В его списке еще четыре имени. Следующее – Бурмейстер. Сейчас он вместе с дочерью в отпуске, но послезавтра возвращается и тогда получит свое наказание.
* * *
Было полтретьего ночи, когда у Пии зазвонил телефон. Боденштайн все еще говорил с Крёгером в недостроенном здании, а Пия стояла внизу и курила.
– Привет, Хеннинг! – сказала она удивленно. – Хорошо встретили Новый год?
– Можешь обращаться ко мне тоже в единственном числе, – ответил он сухо. – Я встретил Новый год с Фридрихом Герке.
– Да ты что?
– Мы немного подискутировали с Мириам, после чего она предпочла поехать к своим друзьям. Ее не устраивало, что вечером мне надо ехать на место обнаружения трупа. И поскольку мы с Ронни, у которого дежурство, не придумали ничего лучше, то занялись делом и обработали пару трупов.

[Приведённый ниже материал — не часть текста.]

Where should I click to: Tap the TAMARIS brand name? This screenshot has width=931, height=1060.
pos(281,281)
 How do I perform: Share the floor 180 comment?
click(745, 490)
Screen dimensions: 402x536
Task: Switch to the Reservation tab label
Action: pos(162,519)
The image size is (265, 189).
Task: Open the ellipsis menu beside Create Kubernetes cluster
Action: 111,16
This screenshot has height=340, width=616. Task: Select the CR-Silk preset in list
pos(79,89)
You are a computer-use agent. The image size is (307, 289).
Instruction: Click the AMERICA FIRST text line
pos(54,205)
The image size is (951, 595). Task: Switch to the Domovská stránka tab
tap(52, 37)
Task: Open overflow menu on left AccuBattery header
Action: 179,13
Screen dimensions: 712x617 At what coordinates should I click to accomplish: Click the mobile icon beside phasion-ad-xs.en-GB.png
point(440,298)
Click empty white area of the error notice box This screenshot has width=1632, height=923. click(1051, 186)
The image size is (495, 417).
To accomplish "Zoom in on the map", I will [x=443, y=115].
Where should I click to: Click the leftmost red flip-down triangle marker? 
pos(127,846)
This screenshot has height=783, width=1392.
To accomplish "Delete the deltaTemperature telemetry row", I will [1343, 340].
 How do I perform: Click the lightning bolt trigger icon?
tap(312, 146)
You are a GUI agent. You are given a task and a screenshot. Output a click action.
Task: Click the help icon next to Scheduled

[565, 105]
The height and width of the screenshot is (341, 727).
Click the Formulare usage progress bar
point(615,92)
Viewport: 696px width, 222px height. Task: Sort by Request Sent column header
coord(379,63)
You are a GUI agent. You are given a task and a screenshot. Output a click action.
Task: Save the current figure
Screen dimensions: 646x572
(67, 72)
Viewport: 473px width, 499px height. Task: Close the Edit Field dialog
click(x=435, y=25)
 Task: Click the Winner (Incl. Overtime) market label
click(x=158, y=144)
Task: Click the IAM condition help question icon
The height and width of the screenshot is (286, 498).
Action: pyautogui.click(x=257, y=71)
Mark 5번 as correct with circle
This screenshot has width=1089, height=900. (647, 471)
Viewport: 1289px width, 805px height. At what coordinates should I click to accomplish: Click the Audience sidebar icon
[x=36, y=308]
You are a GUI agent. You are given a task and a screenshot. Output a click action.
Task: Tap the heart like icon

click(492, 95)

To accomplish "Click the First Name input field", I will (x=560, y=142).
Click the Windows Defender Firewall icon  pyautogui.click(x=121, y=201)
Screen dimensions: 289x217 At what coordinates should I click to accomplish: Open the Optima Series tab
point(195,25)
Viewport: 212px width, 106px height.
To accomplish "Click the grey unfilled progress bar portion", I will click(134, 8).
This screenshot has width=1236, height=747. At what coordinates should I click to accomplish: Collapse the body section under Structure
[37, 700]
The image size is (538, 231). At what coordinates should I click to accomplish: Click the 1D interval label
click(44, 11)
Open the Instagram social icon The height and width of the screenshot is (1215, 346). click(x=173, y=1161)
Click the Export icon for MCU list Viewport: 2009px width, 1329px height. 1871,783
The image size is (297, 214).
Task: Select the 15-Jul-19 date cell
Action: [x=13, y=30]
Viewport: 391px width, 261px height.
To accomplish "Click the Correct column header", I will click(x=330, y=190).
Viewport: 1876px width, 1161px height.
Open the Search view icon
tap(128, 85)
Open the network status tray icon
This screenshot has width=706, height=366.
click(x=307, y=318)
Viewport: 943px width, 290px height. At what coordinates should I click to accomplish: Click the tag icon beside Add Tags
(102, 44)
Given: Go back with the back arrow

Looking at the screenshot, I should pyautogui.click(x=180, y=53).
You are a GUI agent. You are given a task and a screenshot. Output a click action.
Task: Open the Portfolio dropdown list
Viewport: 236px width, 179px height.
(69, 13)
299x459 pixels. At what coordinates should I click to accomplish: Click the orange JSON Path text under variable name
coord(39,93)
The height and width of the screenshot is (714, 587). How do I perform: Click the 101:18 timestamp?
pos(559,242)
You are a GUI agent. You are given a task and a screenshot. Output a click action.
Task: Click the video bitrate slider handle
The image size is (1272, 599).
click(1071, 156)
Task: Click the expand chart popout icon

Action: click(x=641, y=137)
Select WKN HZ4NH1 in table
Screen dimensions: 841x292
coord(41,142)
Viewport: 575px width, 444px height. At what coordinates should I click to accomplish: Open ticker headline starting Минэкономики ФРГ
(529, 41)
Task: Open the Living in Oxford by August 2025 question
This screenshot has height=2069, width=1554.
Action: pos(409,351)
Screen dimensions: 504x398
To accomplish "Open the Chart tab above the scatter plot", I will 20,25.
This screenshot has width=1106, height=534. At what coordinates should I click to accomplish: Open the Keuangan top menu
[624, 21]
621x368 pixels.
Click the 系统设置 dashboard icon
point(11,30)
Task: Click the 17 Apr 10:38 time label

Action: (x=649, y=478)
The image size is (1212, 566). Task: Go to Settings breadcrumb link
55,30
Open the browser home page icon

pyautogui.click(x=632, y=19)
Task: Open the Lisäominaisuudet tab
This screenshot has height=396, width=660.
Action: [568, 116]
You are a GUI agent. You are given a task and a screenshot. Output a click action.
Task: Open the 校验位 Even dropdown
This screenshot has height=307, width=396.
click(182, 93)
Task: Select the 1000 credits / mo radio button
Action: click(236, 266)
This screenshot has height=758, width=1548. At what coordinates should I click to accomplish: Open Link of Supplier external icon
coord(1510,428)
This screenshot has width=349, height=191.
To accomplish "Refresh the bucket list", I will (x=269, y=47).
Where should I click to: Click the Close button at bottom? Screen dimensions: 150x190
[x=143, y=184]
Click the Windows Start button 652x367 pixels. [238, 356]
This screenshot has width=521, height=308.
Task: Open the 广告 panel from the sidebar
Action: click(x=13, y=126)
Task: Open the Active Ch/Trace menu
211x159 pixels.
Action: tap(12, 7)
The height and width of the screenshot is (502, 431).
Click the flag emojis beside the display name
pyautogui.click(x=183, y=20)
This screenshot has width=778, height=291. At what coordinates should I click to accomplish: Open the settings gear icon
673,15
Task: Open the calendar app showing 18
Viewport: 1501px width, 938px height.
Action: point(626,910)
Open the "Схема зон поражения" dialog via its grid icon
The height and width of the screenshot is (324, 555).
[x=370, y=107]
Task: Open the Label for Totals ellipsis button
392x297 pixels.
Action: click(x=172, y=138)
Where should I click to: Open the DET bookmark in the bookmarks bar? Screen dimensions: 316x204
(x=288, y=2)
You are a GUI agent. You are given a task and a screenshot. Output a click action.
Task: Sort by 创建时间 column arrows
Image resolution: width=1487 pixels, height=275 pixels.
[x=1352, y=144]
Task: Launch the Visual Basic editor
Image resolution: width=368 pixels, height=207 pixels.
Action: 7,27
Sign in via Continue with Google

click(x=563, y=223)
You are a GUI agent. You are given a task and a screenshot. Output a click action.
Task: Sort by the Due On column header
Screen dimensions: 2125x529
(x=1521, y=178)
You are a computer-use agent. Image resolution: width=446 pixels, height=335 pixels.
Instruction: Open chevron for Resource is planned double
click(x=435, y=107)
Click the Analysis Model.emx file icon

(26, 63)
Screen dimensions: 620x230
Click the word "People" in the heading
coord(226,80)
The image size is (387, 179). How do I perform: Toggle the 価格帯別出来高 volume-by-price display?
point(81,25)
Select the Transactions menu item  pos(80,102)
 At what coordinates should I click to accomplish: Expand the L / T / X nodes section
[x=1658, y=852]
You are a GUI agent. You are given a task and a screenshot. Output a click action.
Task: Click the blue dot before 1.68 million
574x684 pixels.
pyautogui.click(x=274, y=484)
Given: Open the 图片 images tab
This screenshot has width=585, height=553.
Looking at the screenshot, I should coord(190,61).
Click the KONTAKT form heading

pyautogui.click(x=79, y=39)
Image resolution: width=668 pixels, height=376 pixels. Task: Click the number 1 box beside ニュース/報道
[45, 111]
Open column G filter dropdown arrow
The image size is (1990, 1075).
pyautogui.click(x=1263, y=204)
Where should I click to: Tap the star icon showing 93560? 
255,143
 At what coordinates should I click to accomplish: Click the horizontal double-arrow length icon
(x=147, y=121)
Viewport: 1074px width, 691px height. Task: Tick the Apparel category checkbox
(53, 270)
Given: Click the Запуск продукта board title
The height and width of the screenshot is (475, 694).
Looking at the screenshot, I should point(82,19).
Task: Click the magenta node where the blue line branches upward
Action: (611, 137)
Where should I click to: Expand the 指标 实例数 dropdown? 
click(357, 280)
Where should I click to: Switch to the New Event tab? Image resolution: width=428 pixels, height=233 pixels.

– Ты действительно неисправим. – Пия покачала головой и немного устыдилась, потому что в глубине души почувствовала легкое злорадство. Раньше Мириам была ее лучшей подругой, но с тех пор, как они с Хеннингом два года назад довольно скоропалительно поженились, их дружба стала более поверхностной. Особенно раздражало Пию, что у Мириам получалось делать то, что не удавалось ей, в чем Пия была бессильна, а именно – контролировать чрезмерное рвение Хеннинга в работе. Очевидно, все-таки это не совсем так.
– Послушай, – сказал Хеннинг, не вдаваясь в подробности ссоры с женой. – Здесь есть пара моментов, которые могут представлять интерес. В протоколе осмотра места преступления указано, что Герке перед совершением самоубийства сжег документы в открытом камине. Верно?
– Да, верно. И много. И что?
– Мы не обнаружили частиц сажи ни в его бронхах, ни в легких, ни на слизистых оболочках. Или он надевал респиратор, или его не было в комнате, где горел огонь.
– И что ты думаешь по этому поводу? Не было в комнате с огнем?
– Подожди. В области носа и рта, а также верхней и нижней губы мы обнаружили иссушение кожи и небольшие кровоизлияния и, кроме того, легкое раздражение слизистых оболочек носа и рта.
– Понятно.
– Экспресс-тест лабораторного соскоба показал, что Герке надышался хлороформом. В живом организме сорок процентов одноразовой дозы проходят через легкие в течение восьми часов, поэтому мы будем исследовать ткань легких, это тоже потребует времени.